Festival de Cannes 2023 : on vous explique la polémique autour du film "Le Retour", de Catherine Corsini, en compétition pour la Palme d'or
Deuxième jour du Festival de Cannes et deuxième polémique, après celle liée au film Jeanne du Barry de Maïwenn. Après La répétition en 2001 et La Fracture en 2021, la réalisatrice française Catherine Corsini présente en compétition Le Retour, mercredi 17 mai. Le parcours cannois du premier film tricolore en lice pour la Palme d'or de cette 76e édition a été mouvementé. D'abord écarté au dernier moment de la sélection officielle, annoncée le 13 avril par le délégué général Thierry Frémaux, il a été réintégré quelques jours plus tard.

**Entrées enregistrées**:
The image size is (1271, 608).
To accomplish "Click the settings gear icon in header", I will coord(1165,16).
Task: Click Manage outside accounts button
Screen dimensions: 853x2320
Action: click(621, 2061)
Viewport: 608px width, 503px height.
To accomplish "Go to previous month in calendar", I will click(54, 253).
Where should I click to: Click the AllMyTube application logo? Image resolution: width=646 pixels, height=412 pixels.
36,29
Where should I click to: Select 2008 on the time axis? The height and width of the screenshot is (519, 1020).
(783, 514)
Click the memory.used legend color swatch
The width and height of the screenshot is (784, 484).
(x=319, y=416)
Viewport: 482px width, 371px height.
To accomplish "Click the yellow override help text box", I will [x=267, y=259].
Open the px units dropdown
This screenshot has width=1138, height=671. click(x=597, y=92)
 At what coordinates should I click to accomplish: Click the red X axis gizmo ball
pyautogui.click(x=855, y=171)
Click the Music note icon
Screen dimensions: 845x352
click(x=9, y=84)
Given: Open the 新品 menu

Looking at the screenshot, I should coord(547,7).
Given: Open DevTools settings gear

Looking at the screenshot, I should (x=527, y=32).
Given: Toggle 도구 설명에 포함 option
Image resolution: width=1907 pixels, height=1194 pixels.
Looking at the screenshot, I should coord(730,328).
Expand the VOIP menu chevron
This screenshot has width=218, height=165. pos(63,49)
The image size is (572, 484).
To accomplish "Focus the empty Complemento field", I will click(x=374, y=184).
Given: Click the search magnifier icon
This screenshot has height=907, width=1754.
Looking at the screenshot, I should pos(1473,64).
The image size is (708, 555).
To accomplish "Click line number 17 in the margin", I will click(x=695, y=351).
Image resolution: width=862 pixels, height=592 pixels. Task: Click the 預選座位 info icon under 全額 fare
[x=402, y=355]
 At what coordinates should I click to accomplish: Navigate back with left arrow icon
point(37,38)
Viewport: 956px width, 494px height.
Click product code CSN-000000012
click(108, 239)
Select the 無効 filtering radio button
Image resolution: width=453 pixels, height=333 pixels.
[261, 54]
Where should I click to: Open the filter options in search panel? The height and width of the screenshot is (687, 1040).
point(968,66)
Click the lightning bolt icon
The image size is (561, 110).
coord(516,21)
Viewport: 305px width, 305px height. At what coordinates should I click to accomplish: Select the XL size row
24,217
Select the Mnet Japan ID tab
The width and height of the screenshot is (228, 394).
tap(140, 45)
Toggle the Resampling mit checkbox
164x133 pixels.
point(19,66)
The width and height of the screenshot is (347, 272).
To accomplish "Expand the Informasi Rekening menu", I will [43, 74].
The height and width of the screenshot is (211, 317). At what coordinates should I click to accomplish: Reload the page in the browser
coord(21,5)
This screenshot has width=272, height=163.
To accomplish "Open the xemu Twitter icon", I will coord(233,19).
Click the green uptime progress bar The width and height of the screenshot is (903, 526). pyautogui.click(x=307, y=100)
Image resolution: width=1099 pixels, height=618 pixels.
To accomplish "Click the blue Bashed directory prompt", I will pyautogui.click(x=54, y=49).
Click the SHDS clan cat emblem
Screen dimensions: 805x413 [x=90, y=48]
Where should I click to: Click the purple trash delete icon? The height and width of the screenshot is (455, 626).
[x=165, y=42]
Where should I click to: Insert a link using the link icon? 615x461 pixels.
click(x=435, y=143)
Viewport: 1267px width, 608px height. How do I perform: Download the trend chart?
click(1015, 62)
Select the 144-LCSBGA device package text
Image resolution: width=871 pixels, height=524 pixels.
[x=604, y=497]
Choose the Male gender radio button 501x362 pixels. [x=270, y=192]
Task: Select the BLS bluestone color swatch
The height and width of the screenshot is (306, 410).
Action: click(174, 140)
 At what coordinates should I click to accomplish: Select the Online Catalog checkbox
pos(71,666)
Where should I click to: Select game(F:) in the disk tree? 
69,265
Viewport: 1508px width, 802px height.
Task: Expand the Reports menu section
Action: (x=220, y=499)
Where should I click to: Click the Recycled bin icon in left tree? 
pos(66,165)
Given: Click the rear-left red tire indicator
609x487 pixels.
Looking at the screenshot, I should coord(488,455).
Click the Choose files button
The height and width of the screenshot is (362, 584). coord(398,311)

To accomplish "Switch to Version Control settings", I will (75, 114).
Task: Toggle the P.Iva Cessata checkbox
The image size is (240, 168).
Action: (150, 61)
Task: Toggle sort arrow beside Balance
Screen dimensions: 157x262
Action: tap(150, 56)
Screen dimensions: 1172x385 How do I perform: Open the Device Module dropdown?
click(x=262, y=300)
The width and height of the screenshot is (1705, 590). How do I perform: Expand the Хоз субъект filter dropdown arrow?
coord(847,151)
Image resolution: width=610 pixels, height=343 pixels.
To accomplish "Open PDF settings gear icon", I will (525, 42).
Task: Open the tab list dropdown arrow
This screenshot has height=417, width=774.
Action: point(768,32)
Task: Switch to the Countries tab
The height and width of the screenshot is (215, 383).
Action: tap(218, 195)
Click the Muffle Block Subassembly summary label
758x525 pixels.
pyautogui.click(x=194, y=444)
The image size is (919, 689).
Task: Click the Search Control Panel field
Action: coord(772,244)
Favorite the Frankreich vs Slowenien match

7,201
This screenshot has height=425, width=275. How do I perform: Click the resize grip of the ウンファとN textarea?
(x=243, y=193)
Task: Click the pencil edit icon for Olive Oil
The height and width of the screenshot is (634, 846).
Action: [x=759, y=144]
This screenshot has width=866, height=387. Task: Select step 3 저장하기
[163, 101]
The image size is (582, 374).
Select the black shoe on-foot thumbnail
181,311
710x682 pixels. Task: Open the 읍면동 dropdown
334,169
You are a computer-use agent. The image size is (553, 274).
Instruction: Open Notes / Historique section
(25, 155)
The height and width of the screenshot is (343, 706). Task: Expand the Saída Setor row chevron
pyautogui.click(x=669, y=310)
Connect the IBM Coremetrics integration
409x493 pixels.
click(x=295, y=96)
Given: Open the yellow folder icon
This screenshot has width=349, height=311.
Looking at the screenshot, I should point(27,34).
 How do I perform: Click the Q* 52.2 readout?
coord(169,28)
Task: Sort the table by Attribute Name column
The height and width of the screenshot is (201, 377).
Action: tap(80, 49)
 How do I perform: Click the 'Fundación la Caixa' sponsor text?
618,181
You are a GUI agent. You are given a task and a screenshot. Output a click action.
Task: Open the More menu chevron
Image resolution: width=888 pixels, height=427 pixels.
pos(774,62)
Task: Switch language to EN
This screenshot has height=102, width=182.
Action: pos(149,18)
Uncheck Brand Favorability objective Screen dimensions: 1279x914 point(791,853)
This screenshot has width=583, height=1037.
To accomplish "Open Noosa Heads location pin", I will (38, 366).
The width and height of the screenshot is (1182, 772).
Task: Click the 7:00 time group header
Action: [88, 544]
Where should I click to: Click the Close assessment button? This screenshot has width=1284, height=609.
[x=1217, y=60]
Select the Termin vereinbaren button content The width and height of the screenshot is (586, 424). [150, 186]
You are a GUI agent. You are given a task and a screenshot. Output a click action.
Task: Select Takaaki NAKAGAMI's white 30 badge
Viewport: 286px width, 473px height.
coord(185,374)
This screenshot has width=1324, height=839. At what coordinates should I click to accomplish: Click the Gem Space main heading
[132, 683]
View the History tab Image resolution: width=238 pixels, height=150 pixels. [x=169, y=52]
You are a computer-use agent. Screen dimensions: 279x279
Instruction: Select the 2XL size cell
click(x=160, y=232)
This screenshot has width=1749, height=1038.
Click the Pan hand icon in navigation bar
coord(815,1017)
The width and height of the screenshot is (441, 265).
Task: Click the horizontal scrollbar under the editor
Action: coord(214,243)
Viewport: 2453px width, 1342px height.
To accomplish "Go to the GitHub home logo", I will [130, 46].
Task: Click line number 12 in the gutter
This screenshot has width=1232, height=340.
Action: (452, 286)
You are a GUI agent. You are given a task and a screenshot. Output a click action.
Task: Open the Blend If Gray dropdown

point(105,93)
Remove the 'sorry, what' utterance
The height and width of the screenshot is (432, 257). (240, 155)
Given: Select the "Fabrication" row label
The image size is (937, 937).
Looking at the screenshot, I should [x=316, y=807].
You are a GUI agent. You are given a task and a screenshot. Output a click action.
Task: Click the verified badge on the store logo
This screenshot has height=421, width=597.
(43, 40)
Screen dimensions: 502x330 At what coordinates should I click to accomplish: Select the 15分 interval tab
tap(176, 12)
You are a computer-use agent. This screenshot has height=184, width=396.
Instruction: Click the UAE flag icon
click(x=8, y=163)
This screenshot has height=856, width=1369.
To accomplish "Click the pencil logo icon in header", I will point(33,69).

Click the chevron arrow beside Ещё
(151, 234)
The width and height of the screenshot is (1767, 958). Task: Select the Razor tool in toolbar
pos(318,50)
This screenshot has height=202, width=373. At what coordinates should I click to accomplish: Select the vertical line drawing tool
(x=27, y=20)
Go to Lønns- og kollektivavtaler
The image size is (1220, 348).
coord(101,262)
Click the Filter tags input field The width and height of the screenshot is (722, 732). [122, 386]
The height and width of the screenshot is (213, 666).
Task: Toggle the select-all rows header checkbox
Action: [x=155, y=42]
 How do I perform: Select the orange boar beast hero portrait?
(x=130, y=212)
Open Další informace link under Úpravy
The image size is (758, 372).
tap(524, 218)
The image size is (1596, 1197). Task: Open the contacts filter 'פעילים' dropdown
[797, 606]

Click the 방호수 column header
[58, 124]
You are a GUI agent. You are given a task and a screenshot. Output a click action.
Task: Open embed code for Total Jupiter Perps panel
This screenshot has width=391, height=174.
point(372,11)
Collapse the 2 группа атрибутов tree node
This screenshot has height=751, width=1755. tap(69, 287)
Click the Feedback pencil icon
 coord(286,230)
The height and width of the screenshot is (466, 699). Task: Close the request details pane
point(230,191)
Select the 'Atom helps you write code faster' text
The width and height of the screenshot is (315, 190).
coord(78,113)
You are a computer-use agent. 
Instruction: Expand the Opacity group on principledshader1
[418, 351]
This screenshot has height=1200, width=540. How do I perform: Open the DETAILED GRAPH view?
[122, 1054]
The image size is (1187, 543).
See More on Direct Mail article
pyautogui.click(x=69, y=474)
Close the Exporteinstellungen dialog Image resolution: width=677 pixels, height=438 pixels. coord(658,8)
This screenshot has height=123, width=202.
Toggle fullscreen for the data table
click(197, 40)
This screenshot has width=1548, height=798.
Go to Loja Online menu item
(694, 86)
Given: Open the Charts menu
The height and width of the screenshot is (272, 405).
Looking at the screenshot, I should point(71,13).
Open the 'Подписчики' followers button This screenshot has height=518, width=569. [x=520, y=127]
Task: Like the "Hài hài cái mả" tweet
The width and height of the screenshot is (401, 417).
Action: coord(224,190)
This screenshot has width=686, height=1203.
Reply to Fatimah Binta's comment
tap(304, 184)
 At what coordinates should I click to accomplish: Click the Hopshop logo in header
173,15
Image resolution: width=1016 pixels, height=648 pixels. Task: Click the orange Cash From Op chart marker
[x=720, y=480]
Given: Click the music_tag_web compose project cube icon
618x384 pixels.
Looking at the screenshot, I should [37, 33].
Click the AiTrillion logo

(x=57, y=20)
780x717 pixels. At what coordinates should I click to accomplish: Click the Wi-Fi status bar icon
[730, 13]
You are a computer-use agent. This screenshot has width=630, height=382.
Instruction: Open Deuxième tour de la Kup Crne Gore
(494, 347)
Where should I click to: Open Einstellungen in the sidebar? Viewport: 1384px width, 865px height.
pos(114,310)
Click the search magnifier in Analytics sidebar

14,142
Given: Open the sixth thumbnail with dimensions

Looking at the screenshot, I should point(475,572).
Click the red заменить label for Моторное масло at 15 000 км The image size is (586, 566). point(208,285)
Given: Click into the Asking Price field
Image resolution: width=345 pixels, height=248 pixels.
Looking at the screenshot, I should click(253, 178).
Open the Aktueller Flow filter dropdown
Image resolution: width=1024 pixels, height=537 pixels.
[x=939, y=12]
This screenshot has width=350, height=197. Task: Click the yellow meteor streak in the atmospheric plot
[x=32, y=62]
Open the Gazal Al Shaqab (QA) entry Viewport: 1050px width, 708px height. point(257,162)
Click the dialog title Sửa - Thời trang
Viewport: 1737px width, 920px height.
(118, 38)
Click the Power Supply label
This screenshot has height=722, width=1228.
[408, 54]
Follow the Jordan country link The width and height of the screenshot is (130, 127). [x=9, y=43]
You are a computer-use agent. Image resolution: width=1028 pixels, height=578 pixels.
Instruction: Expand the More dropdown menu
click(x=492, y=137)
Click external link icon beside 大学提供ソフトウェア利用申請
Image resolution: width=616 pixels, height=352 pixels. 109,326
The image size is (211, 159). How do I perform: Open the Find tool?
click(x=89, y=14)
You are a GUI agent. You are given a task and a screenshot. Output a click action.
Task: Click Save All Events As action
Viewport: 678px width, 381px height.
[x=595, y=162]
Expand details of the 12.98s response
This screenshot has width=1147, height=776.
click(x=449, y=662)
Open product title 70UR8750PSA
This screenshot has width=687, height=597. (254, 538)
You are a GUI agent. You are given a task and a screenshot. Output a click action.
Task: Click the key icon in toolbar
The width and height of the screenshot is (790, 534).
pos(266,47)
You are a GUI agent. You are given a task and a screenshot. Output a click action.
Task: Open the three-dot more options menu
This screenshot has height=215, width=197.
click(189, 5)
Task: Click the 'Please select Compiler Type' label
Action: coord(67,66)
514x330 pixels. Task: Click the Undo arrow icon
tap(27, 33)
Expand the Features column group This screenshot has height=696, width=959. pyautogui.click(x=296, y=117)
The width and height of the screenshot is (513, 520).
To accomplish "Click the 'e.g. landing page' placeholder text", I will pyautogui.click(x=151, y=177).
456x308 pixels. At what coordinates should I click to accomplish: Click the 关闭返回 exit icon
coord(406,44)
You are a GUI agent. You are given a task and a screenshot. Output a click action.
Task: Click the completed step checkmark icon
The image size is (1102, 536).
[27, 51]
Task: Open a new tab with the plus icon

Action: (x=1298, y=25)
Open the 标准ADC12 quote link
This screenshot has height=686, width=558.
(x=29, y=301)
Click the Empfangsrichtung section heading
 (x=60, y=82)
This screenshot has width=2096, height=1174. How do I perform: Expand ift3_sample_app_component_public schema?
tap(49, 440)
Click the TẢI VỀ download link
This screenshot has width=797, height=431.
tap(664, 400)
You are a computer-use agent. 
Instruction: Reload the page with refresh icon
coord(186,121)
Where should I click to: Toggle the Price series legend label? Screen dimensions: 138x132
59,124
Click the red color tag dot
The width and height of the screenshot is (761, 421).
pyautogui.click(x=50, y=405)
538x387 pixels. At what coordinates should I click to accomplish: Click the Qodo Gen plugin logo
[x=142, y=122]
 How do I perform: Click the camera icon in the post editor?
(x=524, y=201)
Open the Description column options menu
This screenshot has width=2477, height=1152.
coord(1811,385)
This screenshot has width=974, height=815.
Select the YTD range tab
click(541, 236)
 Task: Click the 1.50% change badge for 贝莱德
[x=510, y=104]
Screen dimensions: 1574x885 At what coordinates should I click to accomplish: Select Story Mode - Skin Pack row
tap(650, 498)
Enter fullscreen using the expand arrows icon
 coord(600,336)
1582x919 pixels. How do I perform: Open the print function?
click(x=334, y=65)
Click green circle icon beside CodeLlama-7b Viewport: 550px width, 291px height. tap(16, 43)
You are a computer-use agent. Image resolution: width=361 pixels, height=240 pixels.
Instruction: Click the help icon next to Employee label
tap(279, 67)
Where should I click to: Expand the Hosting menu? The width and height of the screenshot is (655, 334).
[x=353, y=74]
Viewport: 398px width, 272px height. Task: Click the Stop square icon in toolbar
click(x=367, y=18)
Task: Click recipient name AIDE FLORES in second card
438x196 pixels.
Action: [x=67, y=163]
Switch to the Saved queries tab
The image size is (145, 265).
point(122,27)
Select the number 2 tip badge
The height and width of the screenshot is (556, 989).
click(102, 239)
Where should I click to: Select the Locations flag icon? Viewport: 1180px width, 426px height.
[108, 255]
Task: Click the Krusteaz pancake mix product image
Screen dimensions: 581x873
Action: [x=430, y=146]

**Problème à traiter**:
Répondez à ces questions sur l'extrait consacré au film Le Retour :
1. Quel jour Le Retour est-il présenté en compétition ?
2. Quels films de Catherine Corsini sont cités avant Le Retour, et en quelles années ?
3. À quelle date et par qui la sélection officielle a-t-elle été annoncée ?
Les entrées n'ont aucun rôle dans ce travail.

**Résultat de l'exercice**:
1. Le mercredi 17 mai.
2. La répétition, en 2001, et La Fracture, en 2021.
3. Le 13 avril, par le délégué général Thierry Frémaux.